-- start of PASSAGE SHOWN --
# shark fishing surf?



## bullfisher07 (Jan 10, 2007)

I will be in toms river area this summer.I love shark fishing off the surf in florida & the carolinas, anyone had any luck sharkin off the surf in jersey.Last year we boated a mess of blues on the miss barnagate.The year before we caught some nice tuna on a friends boat.I just miss my surf sharkin.This past christmas I landed a 7'9" bull shark 200 lbs in florida,my best one yet.


----------



## al bundy (Aug 11, 2006)

*Browns*

i,m about 50 miles south of toms river.
the beach drops off faster up there then here.
but in july to sept. we get a lot of brown sharks. that are more the ready to PLAY !!! 
any cut bait will work.
my bait of choice is a kingfish head!!
you guys down south call en whitting or sea monky,s.
a pice of small blue fish/fresh bunker/ or mackerel also work well.
av.size is 20 to 35lb up the 50lb. or so.
not as big as you may be used to but a lot of fun.

using kingfish heads will also give you a good shot at a nice bass.


----------



## bullfisher07 (Jan 10, 2007)

al bundy said:


> i,m about 50 miles south of toms river.
> the beach drops off faster up there then here.
> but in july to sept. we get a lot of brown sharks. that are more the ready to PLAY !!!
> any cut bait will work.
> ...


DO YOU LIVE DOWN BY A.C!!!!!! the only thing better than surf fishing,is surf fishing in front of a casino.


----------



## al bundy (Aug 11, 2006)

*nite lights*

a lot of the time in the summer i,l fish the south end by the jetty.
i lke the the CASINO LITES LIGHT UP THE BEACH 
Its also easy to stay awake from the cop seirens you here from A.C.
YA I,M CLOSE 
the only to live the island of brigantine is to go through atlantic city.


----------



## mike907 (Jan 7, 2004)

*No Sharks in Toms River*

Hey Bull,

I fish seaside/ortley beach/lavallette fairly often and haven't seen a shark off the beach in a while. Doesn't mean they're not there, they just don't show when I'm there. Al's area always seems to give up sharks, been down there a few times with a friend and in the summer you can't help but hook a shark or two....

Hope this helps,

Mike


----------



## al bundy (Aug 11, 2006)

*summer sharks*

bullfisher if you fell like taken a ride down this summer ? be more then happy to have some one to fish with.
easey fishin here in brig. we can ride the beach all year long.
late afternoon and nite are best.
toms river to here is about 1 1/2 hrs. or less.
its a strate shot down the parkway.


----------
-- end of PASSAGE SHOWN --
-- start of SUPPLIED DATA --
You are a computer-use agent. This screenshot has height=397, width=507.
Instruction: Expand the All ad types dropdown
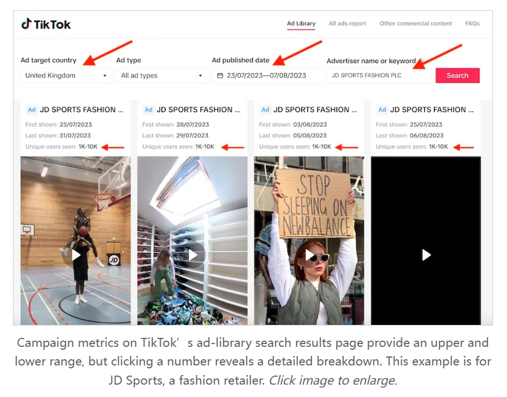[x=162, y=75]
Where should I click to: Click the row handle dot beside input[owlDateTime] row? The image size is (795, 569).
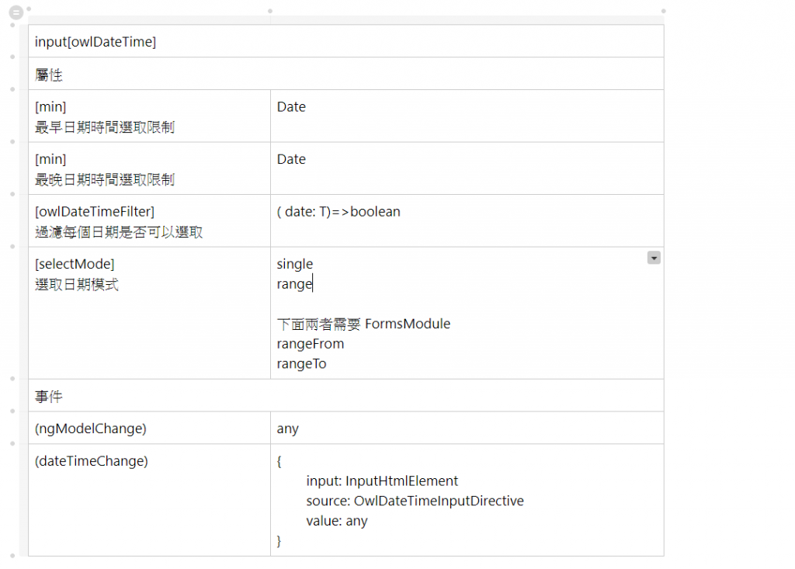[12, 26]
-- end of SUPPLIED DATA --
-- start of SUPPLIED DATA --
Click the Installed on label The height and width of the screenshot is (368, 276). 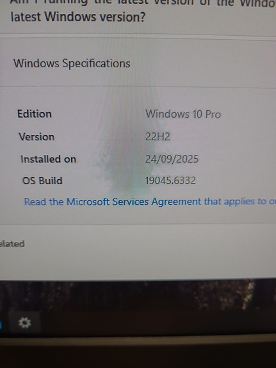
-- end of SUPPLIED DATA --
- _TO BE DONE_:
**1.** List every bait that al bundy names as working for brown sharks in the shark fishing thread, leaving out the general mention of cut bait.
**2.** Answer each question from the shark fishing thread:
(a) What were the length and weight of the bull shark bullfisher07 landed in Florida?
(b) During which months do brown sharks arrive in al bundy's area?
(c) How long is the trip from Toms River to Brigantine, according to al bundy?
**3.** Repeat the part of the shark fishing thread that opens with the words containing "bullfisher if you" and closes with "all year long.".
Use only the shark fishing thread for your answers.

- _ANSWER LIST_:
**1.**
Kingfish head
Small bluefish
Fresh bunker
Mackerel

**2.**
(a) 7'9" and 200 lbs.
(b) July to September.
(c) About 1 1/2 hours or less.

**3.**
bullfisher if you fell like taken a ride down this summer ? be more then happy to have some one to fish with.
easey fishin here in brig. we can ride the beach all year long.